Data provided:
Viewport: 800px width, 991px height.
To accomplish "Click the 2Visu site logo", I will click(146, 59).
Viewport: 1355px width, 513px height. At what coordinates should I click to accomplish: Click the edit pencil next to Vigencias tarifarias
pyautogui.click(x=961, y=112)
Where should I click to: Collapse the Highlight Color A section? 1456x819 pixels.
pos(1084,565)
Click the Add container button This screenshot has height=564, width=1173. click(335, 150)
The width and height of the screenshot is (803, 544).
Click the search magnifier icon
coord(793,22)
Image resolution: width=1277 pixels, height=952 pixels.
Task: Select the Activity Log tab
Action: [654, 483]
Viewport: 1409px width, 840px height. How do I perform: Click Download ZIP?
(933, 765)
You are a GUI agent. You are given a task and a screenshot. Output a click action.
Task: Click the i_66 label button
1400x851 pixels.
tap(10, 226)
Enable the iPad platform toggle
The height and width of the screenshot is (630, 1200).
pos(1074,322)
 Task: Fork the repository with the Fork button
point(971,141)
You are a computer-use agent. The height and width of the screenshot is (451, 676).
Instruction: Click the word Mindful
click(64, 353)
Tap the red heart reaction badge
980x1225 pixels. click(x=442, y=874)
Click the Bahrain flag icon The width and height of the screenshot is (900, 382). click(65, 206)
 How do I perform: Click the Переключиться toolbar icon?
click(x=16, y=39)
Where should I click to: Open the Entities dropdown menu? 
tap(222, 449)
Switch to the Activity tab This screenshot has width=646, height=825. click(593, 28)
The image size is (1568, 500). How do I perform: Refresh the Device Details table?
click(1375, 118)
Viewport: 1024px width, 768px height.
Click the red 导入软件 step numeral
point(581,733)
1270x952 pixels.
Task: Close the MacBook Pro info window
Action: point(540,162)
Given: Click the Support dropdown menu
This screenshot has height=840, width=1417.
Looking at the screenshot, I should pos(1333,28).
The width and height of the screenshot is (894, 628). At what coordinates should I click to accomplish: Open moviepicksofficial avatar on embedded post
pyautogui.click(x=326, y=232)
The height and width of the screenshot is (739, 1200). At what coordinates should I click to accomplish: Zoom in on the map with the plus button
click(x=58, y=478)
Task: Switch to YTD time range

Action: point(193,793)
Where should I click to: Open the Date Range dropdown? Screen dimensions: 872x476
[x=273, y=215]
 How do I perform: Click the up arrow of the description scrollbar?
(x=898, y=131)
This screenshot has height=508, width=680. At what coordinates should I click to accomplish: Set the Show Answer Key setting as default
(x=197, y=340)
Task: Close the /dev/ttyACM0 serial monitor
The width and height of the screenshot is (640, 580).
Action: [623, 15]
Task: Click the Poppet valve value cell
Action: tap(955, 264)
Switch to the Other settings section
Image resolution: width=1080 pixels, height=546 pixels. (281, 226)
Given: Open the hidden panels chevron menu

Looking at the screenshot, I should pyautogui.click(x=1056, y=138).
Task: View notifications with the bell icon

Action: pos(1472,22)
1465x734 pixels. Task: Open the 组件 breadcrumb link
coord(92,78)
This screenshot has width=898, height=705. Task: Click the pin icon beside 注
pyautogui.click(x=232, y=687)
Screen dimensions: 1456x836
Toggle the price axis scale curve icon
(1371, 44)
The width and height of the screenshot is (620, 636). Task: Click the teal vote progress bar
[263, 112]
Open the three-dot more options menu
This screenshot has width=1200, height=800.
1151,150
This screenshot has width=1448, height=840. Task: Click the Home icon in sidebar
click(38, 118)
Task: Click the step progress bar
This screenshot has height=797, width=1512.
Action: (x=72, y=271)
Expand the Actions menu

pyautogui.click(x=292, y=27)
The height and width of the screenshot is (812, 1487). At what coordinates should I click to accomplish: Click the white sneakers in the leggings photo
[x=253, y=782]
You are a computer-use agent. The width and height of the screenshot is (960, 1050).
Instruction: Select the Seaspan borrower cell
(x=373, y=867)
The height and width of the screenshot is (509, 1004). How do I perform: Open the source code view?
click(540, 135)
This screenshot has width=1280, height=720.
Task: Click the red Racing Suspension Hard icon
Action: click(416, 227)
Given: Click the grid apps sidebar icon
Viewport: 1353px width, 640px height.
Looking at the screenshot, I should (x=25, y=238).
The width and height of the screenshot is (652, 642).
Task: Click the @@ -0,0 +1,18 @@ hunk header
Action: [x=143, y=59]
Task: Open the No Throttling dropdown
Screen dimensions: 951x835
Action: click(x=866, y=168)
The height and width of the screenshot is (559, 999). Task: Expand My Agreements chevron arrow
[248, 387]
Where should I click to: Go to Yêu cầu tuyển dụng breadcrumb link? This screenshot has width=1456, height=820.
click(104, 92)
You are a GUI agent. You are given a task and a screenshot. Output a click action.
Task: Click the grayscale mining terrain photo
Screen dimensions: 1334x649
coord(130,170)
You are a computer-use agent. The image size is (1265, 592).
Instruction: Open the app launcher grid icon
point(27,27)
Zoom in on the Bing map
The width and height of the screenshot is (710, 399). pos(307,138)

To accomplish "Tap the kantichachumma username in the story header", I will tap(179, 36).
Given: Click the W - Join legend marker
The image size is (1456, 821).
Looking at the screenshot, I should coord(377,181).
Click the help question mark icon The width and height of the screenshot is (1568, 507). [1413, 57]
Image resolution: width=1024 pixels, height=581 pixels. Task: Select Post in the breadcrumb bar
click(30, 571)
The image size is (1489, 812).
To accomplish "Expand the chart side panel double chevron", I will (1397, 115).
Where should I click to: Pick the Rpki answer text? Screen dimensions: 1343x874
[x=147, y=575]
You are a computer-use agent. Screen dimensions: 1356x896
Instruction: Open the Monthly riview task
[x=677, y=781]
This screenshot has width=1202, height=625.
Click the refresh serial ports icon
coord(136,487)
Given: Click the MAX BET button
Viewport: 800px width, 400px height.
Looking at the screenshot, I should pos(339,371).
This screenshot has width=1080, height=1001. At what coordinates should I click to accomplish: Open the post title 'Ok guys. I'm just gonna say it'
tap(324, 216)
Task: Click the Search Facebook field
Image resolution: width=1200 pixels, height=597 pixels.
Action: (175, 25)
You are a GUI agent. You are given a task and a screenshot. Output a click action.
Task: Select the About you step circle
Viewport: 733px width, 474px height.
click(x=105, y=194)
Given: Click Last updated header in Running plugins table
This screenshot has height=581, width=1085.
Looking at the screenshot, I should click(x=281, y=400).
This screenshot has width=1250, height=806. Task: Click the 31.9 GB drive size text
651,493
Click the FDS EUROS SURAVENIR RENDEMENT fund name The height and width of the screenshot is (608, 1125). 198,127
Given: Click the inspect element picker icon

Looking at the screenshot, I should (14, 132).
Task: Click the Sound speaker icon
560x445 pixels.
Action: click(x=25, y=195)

What to produce: Rewrite all of the records above, swapping each "Viewport" for "Display" and keeping everything else the same.

Answer below:
Display: 800px width, 991px height.
To accomplish "Click the 2Visu site logo", I will click(146, 59).
Display: 1355px width, 513px height. At what coordinates should I click to accomplish: Click the edit pencil next to Vigencias tarifarias
pyautogui.click(x=961, y=112)
Where should I click to: Collapse the Highlight Color A section? 1456x819 pixels.
pos(1084,565)
Click the Add container button This screenshot has height=564, width=1173. click(335, 150)
The width and height of the screenshot is (803, 544).
Click the search magnifier icon
coord(793,22)
Image resolution: width=1277 pixels, height=952 pixels.
Task: Select the Activity Log tab
Action: [654, 483]
Display: 1409px width, 840px height. How do I perform: Click Download ZIP?
(933, 765)
You are a GUI agent. You are given a task and a screenshot. Output a click action.
Task: Click the i_66 label button
1400x851 pixels.
tap(10, 226)
Enable the iPad platform toggle
The height and width of the screenshot is (630, 1200).
pos(1074,322)
 Task: Fork the repository with the Fork button
point(971,141)
You are a computer-use agent. The height and width of the screenshot is (451, 676).
Instruction: Click the word Mindful
click(64, 353)
Tap the red heart reaction badge
980x1225 pixels. click(x=442, y=874)
Click the Bahrain flag icon The width and height of the screenshot is (900, 382). click(65, 206)
 How do I perform: Click the Переключиться toolbar icon?
click(x=16, y=39)
Where should I click to: Open the Entities dropdown menu? 
tap(222, 449)
Switch to the Activity tab This screenshot has width=646, height=825. click(593, 28)
The image size is (1568, 500). How do I perform: Refresh the Device Details table?
click(1375, 118)
Display: 1024px width, 768px height.
Click the red 导入软件 step numeral
point(581,733)
1270x952 pixels.
Task: Close the MacBook Pro info window
Action: point(540,162)
Given: Click the Support dropdown menu
This screenshot has height=840, width=1417.
Looking at the screenshot, I should pos(1333,28).
The width and height of the screenshot is (894, 628). At what coordinates should I click to accomplish: Open moviepicksofficial avatar on embedded post
pyautogui.click(x=326, y=232)
The height and width of the screenshot is (739, 1200). At what coordinates should I click to accomplish: Zoom in on the map with the plus button
click(x=58, y=478)
Task: Switch to YTD time range

Action: point(193,793)
Where should I click to: Open the Date Range dropdown? Screen dimensions: 872x476
[x=273, y=215]
 How do I perform: Click the up arrow of the description scrollbar?
(x=898, y=131)
This screenshot has height=508, width=680. At what coordinates should I click to accomplish: Set the Show Answer Key setting as default
(x=197, y=340)
Task: Close the /dev/ttyACM0 serial monitor
The width and height of the screenshot is (640, 580).
Action: [623, 15]
Task: Click the Poppet valve value cell
Action: tap(955, 264)
Switch to the Other settings section
Image resolution: width=1080 pixels, height=546 pixels. (281, 226)
Given: Open the hidden panels chevron menu

Looking at the screenshot, I should pyautogui.click(x=1056, y=138).
Task: View notifications with the bell icon

Action: pos(1472,22)
1465x734 pixels. Task: Open the 组件 breadcrumb link
coord(92,78)
This screenshot has width=898, height=705. Task: Click the pin icon beside 注
pyautogui.click(x=232, y=687)
Screen dimensions: 1456x836
Toggle the price axis scale curve icon
(1371, 44)
The width and height of the screenshot is (620, 636). Task: Click the teal vote progress bar
[263, 112]
Open the three-dot more options menu
This screenshot has width=1200, height=800.
1151,150
This screenshot has width=1448, height=840. Task: Click the Home icon in sidebar
click(38, 118)
Task: Click the step progress bar
This screenshot has height=797, width=1512.
Action: (x=72, y=271)
Expand the Actions menu

pyautogui.click(x=292, y=27)
The height and width of the screenshot is (812, 1487). At what coordinates should I click to accomplish: Click the white sneakers in the leggings photo
[x=253, y=782]
You are a computer-use agent. The width and height of the screenshot is (960, 1050).
Instruction: Select the Seaspan borrower cell
(x=373, y=867)
The height and width of the screenshot is (509, 1004). How do I perform: Open the source code view?
click(540, 135)
This screenshot has width=1280, height=720.
Task: Click the red Racing Suspension Hard icon
Action: click(416, 227)
Given: Click the grid apps sidebar icon
Display: 1353px width, 640px height.
Looking at the screenshot, I should (x=25, y=238).
The width and height of the screenshot is (652, 642).
Task: Click the @@ -0,0 +1,18 @@ hunk header
Action: [x=143, y=59]
Task: Open the No Throttling dropdown
Screen dimensions: 951x835
Action: click(x=866, y=168)
The height and width of the screenshot is (559, 999). Task: Expand My Agreements chevron arrow
[248, 387]
Where should I click to: Go to Yêu cầu tuyển dụng breadcrumb link? This screenshot has width=1456, height=820.
click(104, 92)
You are a GUI agent. You are given a task and a screenshot. Output a click action.
Task: Click the grayscale mining terrain photo
Screen dimensions: 1334x649
coord(130,170)
You are a computer-use agent. The image size is (1265, 592).
Instruction: Open the app launcher grid icon
point(27,27)
Zoom in on the Bing map
The width and height of the screenshot is (710, 399). pos(307,138)

To accomplish "Tap the kantichachumma username in the story header", I will tap(179, 36).
Given: Click the W - Join legend marker
The image size is (1456, 821).
Looking at the screenshot, I should coord(377,181).
Click the help question mark icon The width and height of the screenshot is (1568, 507). [1413, 57]
Image resolution: width=1024 pixels, height=581 pixels. Task: Select Post in the breadcrumb bar
click(30, 571)
The image size is (1489, 812).
To accomplish "Expand the chart side panel double chevron", I will (1397, 115).
Where should I click to: Pick the Rpki answer text? Screen dimensions: 1343x874
[x=147, y=575]
You are a computer-use agent. Screen dimensions: 1356x896
Instruction: Open the Monthly riview task
[x=677, y=781]
This screenshot has width=1202, height=625.
Click the refresh serial ports icon
coord(136,487)
Given: Click the MAX BET button
Display: 800px width, 400px height.
Looking at the screenshot, I should pos(339,371).
This screenshot has width=1080, height=1001. At what coordinates should I click to accomplish: Open the post title 'Ok guys. I'm just gonna say it'
tap(324, 216)
Task: Click the Search Facebook field
Image resolution: width=1200 pixels, height=597 pixels.
Action: (175, 25)
You are a GUI agent. You are given a task and a screenshot. Output a click action.
Task: Select the About you step circle
Display: 733px width, 474px height.
click(x=105, y=194)
Given: Click Last updated header in Running plugins table
This screenshot has height=581, width=1085.
Looking at the screenshot, I should click(x=281, y=400).
This screenshot has width=1250, height=806. Task: Click the 31.9 GB drive size text
651,493
Click the FDS EUROS SURAVENIR RENDEMENT fund name The height and width of the screenshot is (608, 1125). 198,127
Given: Click the inspect element picker icon

Looking at the screenshot, I should (14, 132).
Task: Click the Sound speaker icon
560x445 pixels.
Action: click(x=25, y=195)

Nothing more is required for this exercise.